**GEGEVEN TEKST**
Op 27 januari 2015 hebben de ministers van tien lidstaten, op initiatief van Frankrijk en Oostenrijk, een gezamenlijke verklaring uitgegeven waarin zij opnieuw hun inzet uitspreken om tot een overeenkomst te komen over een belasting op financiële transacties (‘financial transaction tax', afgekort FTT). Met de verklaring proberen de betrokken lidstaten het onderwerp nieuw leven in te blazen.

Achtergrond

In september 2011 lanceerde de Europese Commissie een richtlijnvoorstel tot invoering van een EU‑brede FTT. Nadat een unaniem akkoord tussen alle lidstaten van de Europese Unie niet haalbaar bleek, legde de Europese Commissie begin 2013 in het kader van versterkte samenwerking (‘enhanced cooperation') een aangepast voorstel aan elf lidstaten voor. Wij verwijzen voor de inhoud van de voorstellen naar onze memoranda van 29 september 2011 en 19 februari 2013.

**FRAGMENTEN UIT DATASET**

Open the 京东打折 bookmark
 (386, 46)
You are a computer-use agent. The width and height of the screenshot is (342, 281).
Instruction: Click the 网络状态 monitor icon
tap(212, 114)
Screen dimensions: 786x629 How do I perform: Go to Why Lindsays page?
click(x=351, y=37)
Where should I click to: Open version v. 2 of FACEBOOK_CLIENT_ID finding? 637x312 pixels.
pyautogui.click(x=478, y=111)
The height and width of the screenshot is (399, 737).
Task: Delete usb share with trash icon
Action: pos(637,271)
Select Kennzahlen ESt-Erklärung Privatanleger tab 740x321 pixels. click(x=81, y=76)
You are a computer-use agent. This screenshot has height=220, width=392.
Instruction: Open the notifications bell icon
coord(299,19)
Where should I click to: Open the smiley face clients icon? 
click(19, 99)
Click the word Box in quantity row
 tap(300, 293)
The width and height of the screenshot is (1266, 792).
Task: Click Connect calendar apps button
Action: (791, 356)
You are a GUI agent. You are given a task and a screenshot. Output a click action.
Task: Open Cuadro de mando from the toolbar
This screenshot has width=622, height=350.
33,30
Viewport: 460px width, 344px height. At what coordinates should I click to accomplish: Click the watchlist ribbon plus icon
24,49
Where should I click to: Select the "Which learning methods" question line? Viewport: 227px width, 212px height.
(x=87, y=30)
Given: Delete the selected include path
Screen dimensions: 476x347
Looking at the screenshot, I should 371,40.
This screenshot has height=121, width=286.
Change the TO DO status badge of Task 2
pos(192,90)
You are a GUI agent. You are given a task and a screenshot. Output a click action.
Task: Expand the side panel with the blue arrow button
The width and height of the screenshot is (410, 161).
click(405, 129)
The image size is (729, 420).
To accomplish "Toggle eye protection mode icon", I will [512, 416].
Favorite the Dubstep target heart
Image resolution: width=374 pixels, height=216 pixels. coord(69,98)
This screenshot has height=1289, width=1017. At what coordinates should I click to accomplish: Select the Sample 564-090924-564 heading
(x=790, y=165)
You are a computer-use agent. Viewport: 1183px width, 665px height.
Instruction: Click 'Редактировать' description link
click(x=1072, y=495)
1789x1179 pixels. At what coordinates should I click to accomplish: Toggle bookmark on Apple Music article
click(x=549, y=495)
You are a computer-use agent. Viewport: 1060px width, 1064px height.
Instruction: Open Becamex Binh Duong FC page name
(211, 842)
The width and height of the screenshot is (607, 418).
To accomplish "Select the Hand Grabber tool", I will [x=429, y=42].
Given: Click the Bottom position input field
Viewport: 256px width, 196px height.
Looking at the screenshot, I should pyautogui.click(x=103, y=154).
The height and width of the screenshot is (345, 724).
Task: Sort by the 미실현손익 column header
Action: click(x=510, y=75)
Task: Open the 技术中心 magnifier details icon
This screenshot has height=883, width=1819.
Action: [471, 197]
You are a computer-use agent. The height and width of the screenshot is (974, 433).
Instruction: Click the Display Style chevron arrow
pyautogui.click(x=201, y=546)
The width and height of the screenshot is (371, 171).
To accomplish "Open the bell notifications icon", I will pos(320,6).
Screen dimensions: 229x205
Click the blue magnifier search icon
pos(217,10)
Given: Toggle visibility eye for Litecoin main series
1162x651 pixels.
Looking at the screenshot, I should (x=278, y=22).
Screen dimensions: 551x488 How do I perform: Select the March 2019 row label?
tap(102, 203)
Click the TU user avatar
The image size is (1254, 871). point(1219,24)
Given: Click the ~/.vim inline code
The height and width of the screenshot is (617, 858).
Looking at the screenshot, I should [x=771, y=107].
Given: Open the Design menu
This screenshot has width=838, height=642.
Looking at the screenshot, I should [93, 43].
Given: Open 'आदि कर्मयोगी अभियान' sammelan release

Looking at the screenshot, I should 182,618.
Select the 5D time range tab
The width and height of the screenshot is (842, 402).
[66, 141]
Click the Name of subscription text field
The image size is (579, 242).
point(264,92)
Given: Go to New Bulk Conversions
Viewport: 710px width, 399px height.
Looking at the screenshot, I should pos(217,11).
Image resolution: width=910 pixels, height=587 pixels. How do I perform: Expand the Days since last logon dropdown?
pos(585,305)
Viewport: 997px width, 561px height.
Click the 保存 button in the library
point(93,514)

**TE VOLGEN INSTRUCTIES**
Wanneer lanceerde de Europese Commissie volgens de tekst over de belasting op financiële transacties haar richtlijnvoorstel voor een EU-brede FTT?

**ANTWOORD OP OPDRACHT**
In september 2011.